In other words, the 80 per cent estimate is a guesstimate. A number of people have questioned the figure, including the Irish Refugee Council and the Alliance Party in the North. It has been pointed out that the high number who apply at the IP office in Mount Street could include people who have been in Ireland for some time, whose visas have expired or where underlying political conditions in their own country have become more dangerous.

Even if that were so, it would account for only a fraction of the applicants. Some 650 Nigerian people are applying for asylum each month. Yet, statistics from the Irish Embassy in Abuja show that 293 visas have been granted to Nigerian citizens in April 2024, which accords to the monthly average. The vast majority of those adhere to the time limits set out for their visits.

Government sources have insisted there is strong evidence to show that a substantial majority of Nigerians applying at the IP office on Mount Street are arriving from Britain via Northern Ireland, based on their interviews and application records, plus anecdotal evidence from the Border.

It must be said that the open border works both ways, that there have been people who have used the Common Travel Area between Ireland and Britain as a means of getting into the UK.

There have been occasional intelligence-led checks by the authorities on both sides of the Border. Operation Gull (Operation Sonnet in the South) is a long-standing operation set up by both governments to carry out what the Garda described as “immigration controls”. It involved immigration officers stopping and boarding southbound buses and trains close to the Border. They were designed to be “preventive” (spot checks) and “intelligence-led”.

However, because Irish, EU and British citizens were exempt it has led in the past to claims of racial profiling when officers were conducting spot-checks on buses and trains. This has been denied by the authorities but the risk of carrying out racial profiling makes such operations difficult and sensitive to conduct in a fair and equitable manner.

In 2018, then minister for justice Charlie Flanagan told the Seanad that, under Operation Gulf/Sonnet, there were 91 detections in 2015, 27 detections in 2016, and 22 detections in 2017.

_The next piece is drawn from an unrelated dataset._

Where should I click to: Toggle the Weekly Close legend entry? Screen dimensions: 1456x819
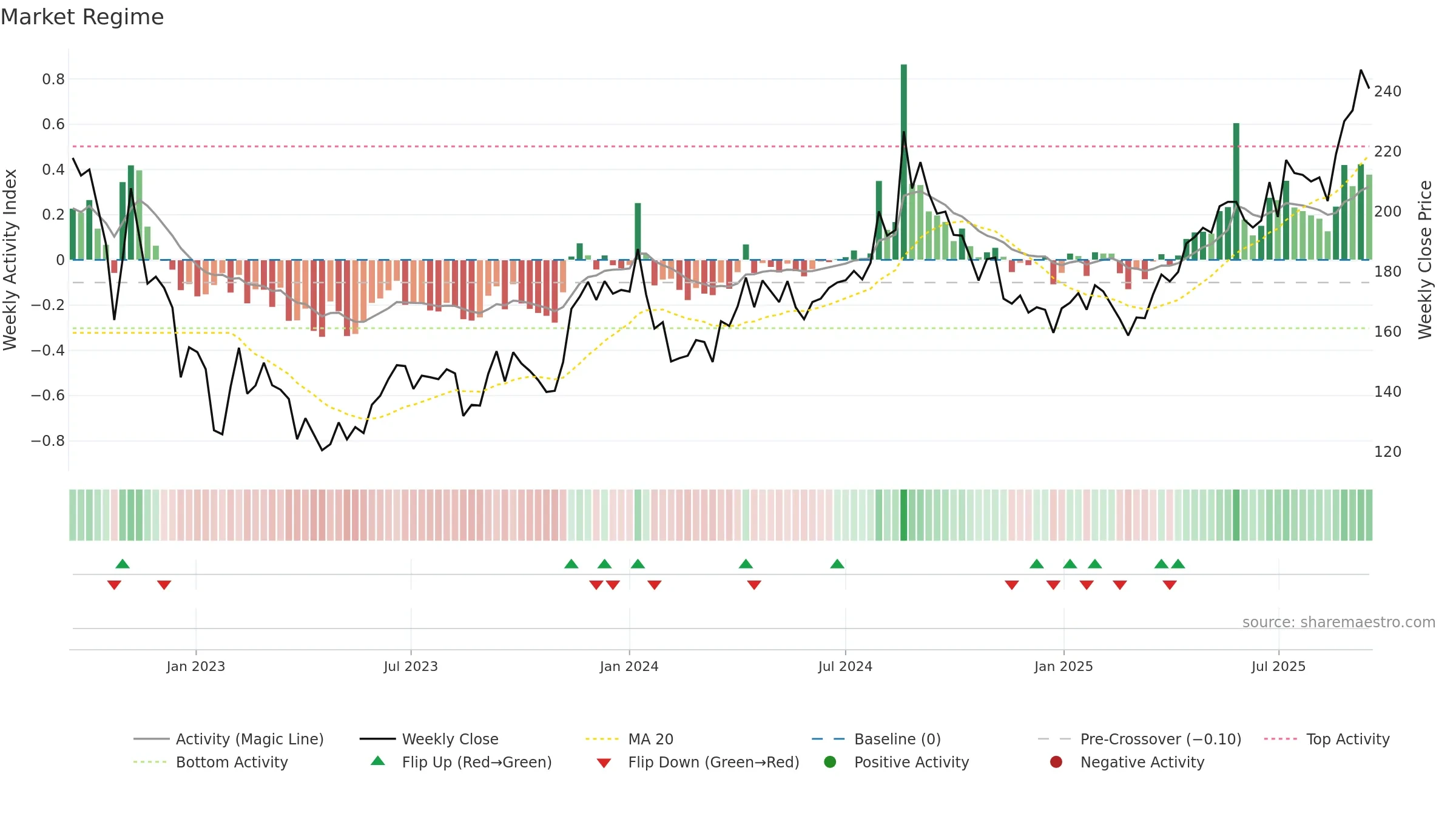coord(430,739)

He also told the Seanad: “In addition to these days of action, members of An Garda Síochána continually carry out routine checkpoints along the Border in an effort to help detect people attempting to enter this State illegally. As a result of such detections, some 774 people were refused leave to land along the land Border with Northern Ireland between 2015 and 2017.”

There have been no public records of activity under this operation since 2017.

Politically, at this juncture, the appearances are that the Minister for Justice is on a hiding to nothing trying to get the UK to agree to take back applicants who had been residing there. British prime minister Rishi Sunak said on Monday he was “not interested” in striking a deal with Ireland and that the UK would not accept the return of asylum seekers from the Republic.

Last week, the Government brought forward a new policy that will include Nigerian applicants in an accelerated decision process for status. Ms McEntee met her senior officials on Monday to try to finalise emergency legislation that would allow Ireland to send applicants back to the UK, if authorities here could show they had arrived across the UK Border.

The legislation will address a High Court ruling that rejected a Government declaration that the UK was a “safe country” to which to return asylum seekers. The judgment relied on the UK’s new policy to process applications in Rwanda, which it said was not a safe country of origin.

But that will very much depend on co-operation from the UK authorities. Judging by the public responses of both Mr Sunak and British home secretary James Cleverly, that does not seem to be forthcoming. While Mr Cleverly did not have time to meet Ms McEntee on Monday, he did have time to post a slick video on social media outlining the Rwanda policy and how he intended to “stop the boats”. The clear import from his comments, and those of Mr Sunak, is that this problem linked to the open border is Ireland’s problem and they see Britain as being under no obligation to take asylum seekers back.